2010/336 pgs
About the Book: Vera Dietz just wants to be ignored. She's been secretly in love with her best friend Charlie Kahn for years, but now Charlie is dead and Vera knows the truth about the night he died. Vera and Charlie had been best friends until Charlie started hanging out with evil Jenny Flick and starting changing. But now Vera is haunted by images of Charlie and she holds to key to clearing his name-but is Vera ready to forgive Charlie?
Sarah Teenlibrarian Says: OK, my synopsis of this book is terrible because there is so much to this book. I am so thrilled that it won a Printz honor because I think the Printz committee really got it right with Please Ignore Vera Dietz. It has literary merit and I think it has great teen appeal, which don't always combine with award winners.

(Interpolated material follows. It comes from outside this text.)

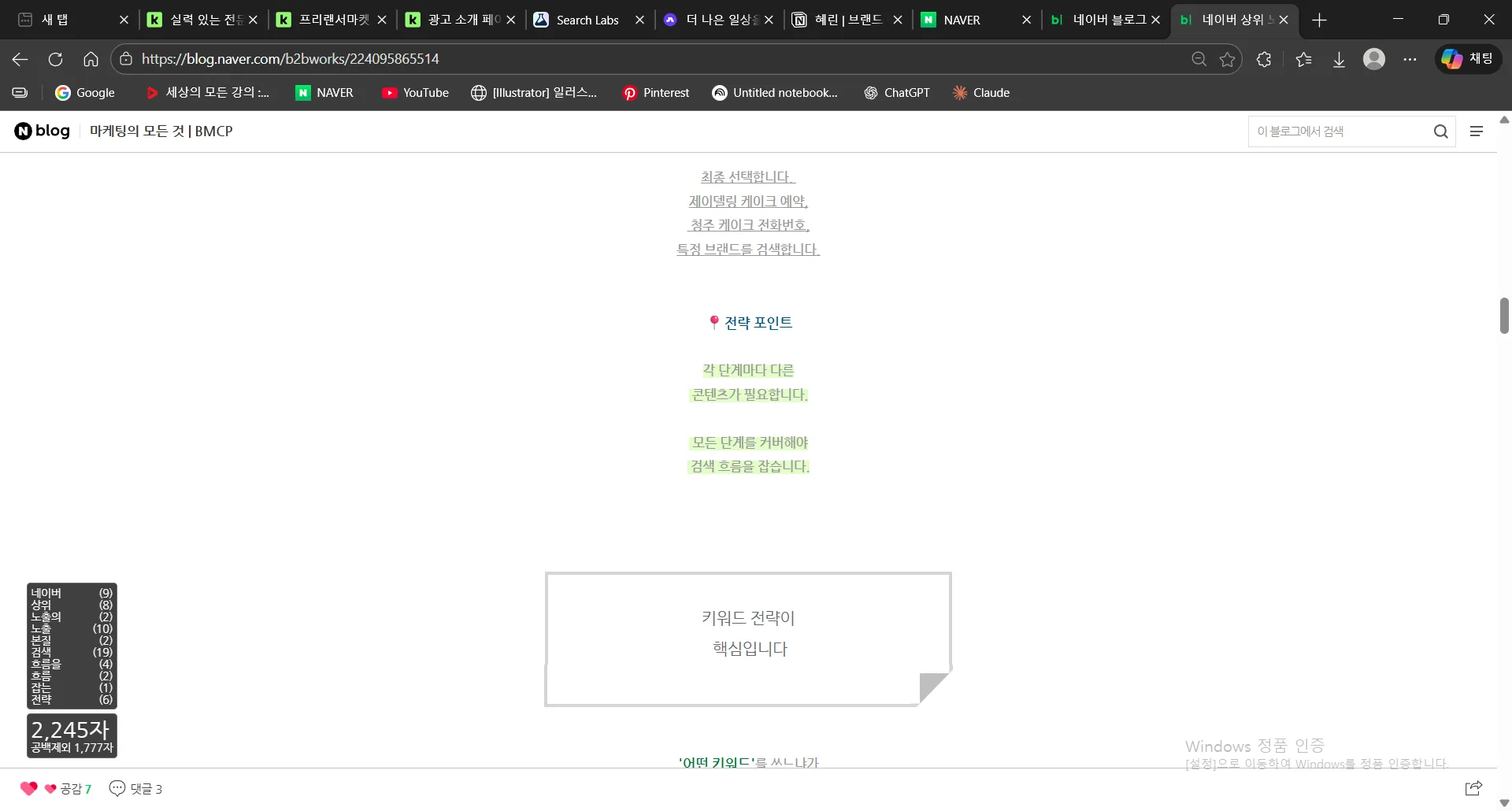Open the browser profile account menu
The image size is (1512, 811).
[1374, 58]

The story is told in alternating voices as well as timelines. We get the present as well the past so we get to see Vera and Charlie's relationship develop and then fall apart. We get a glimpse into what exactly happened. And it's not just Vera that tells the story-Vera's father, Charlie, and the town Pagoda (yes, a talking Pagoda) all help fill in the story. Vera is a darkly comic narrator and even though she may not think she's cool, I thought she was awesome.
The book is mostly about Vera and Charlie and their friendship, but it also is about Vera's relationship with her father. I love the father/daughter relationship in this book-in some ways it reminded me of Veronica and Keith Mars, one of my all time favorite father/daughter relationships. Vera talks to her dad, but they're not so perfect and she still gets upset with him. But it not just Vera who grows throughout the novel, her father grows as well which I think made the book stand out.

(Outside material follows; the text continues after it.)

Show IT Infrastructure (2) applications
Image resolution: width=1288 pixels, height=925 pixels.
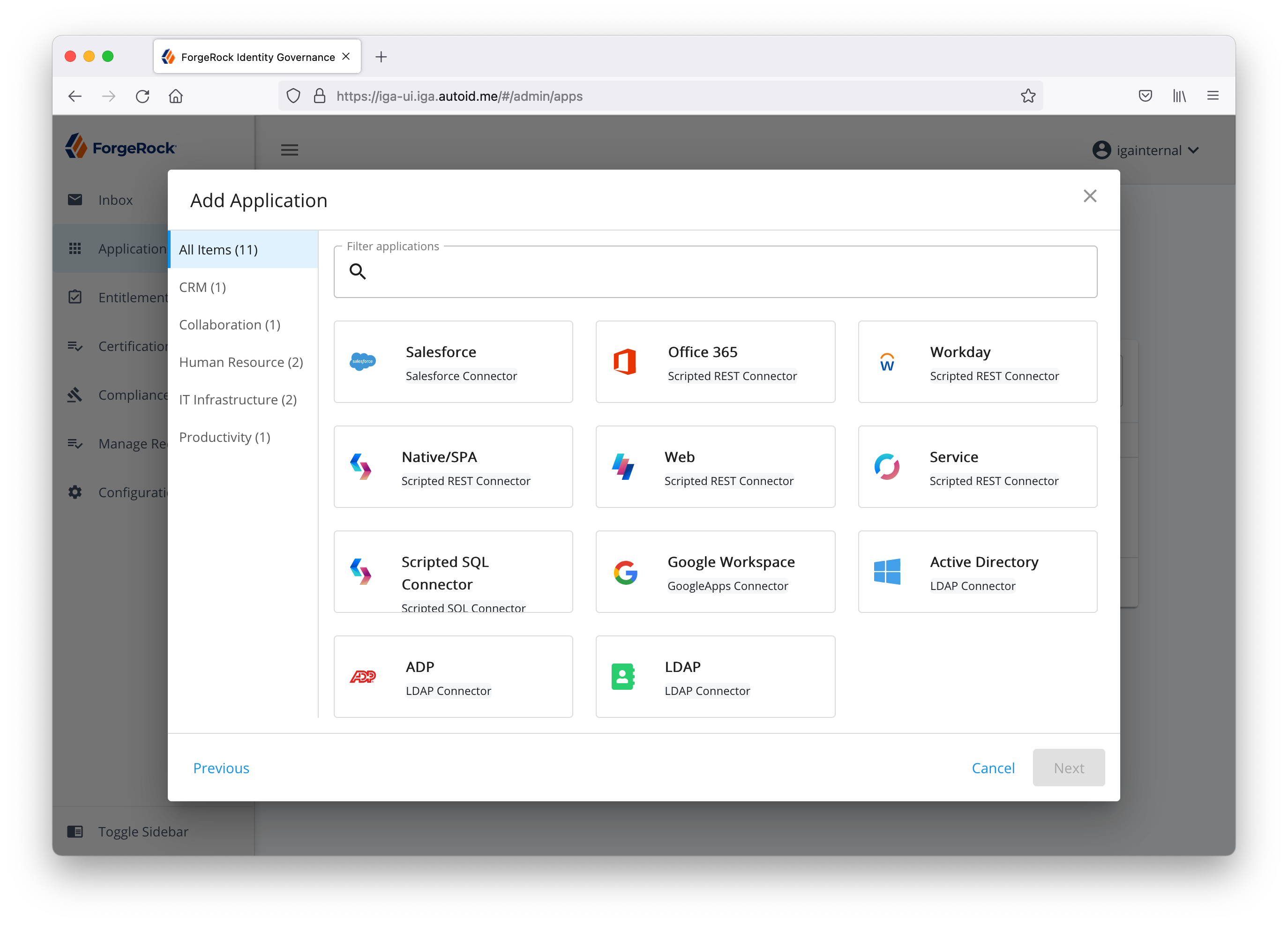coord(238,400)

Even though Charlie isn't in the story in present day, we really get to know him through Vera's flashbacks. We see what it was that Vera saw in him and how he broke her heart and tore their friendship apart.
There's a bit of a mystery about what really happened to Charlie and what secrets Vera knows, but the story is more than that and I almost hesitate to even call it a mystery (even though it was nominated for an Edgar Award). This is a story of growing up, moving on and redemption.